Text and item location entries:
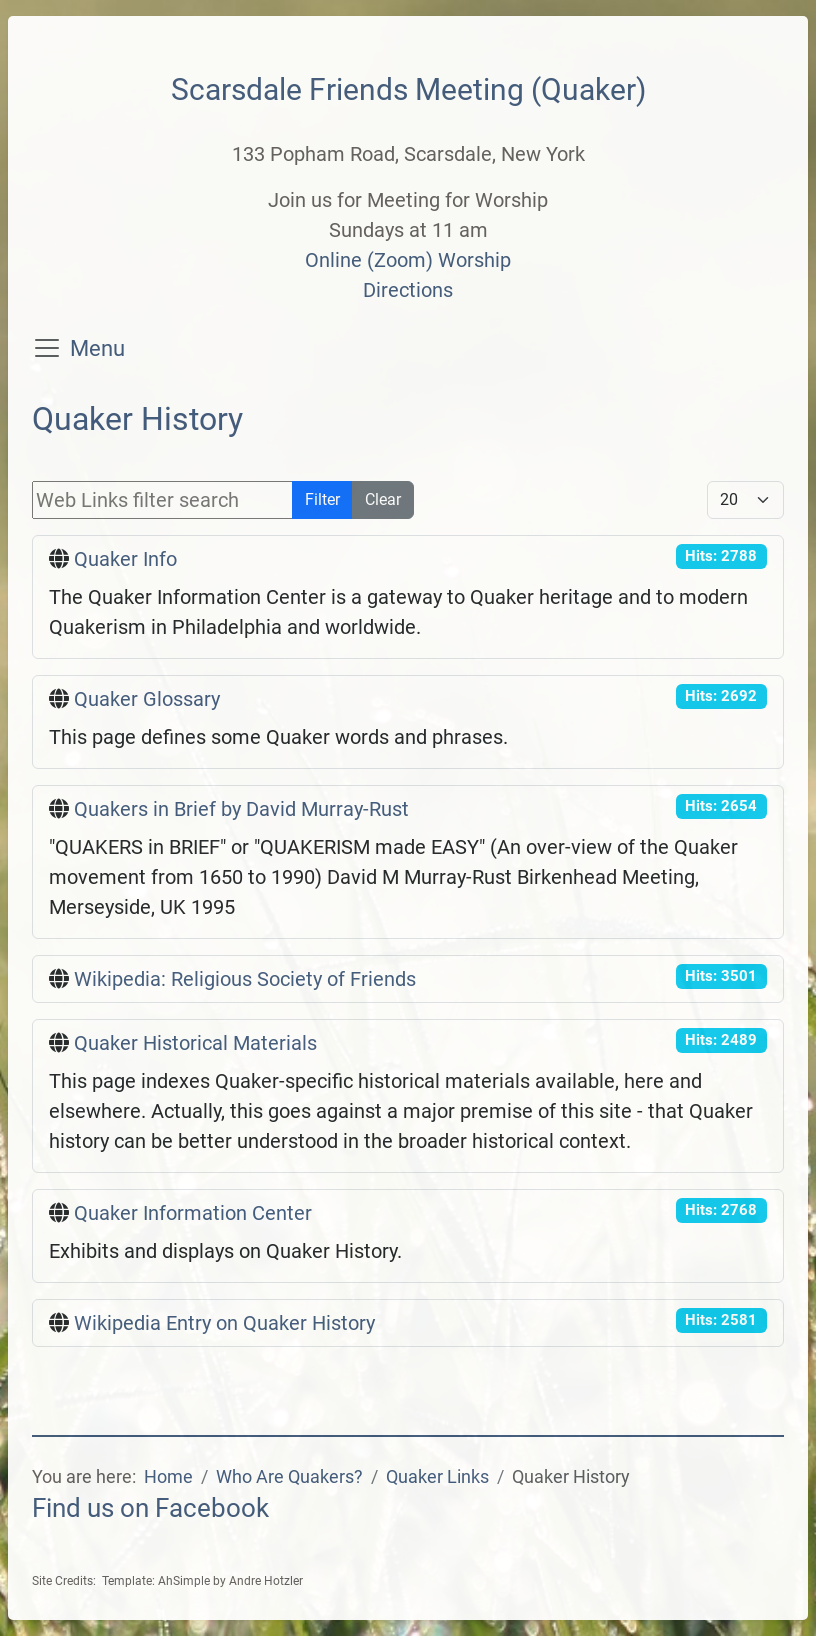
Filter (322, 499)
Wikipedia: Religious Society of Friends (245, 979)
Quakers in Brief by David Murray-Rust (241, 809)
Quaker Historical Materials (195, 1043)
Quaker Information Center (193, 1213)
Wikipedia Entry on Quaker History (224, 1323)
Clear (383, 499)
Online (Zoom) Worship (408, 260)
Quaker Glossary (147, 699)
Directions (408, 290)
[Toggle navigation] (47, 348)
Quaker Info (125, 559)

PROBLEM TO SOLVE:
Lay out the entries in the listing as a numbered list, leaving out blank lines and the pictures.

SOLUTION TO THIS TASK:
1. Filter (322, 499)
2. Wikipedia: Religious Society of Friends (245, 979)
3. Quakers in Brief by David Murray-Rust (241, 809)
4. Quaker Historical Materials (195, 1043)
5. Quaker Information Center (193, 1213)
6. Wikipedia Entry on Quaker History (224, 1323)
7. Clear (383, 499)
8. Online (Zoom) Worship (408, 260)
9. Quaker Glossary (147, 699)
10. Directions (408, 290)
11. [Toggle navigation] (47, 348)
12. Quaker Info (125, 559)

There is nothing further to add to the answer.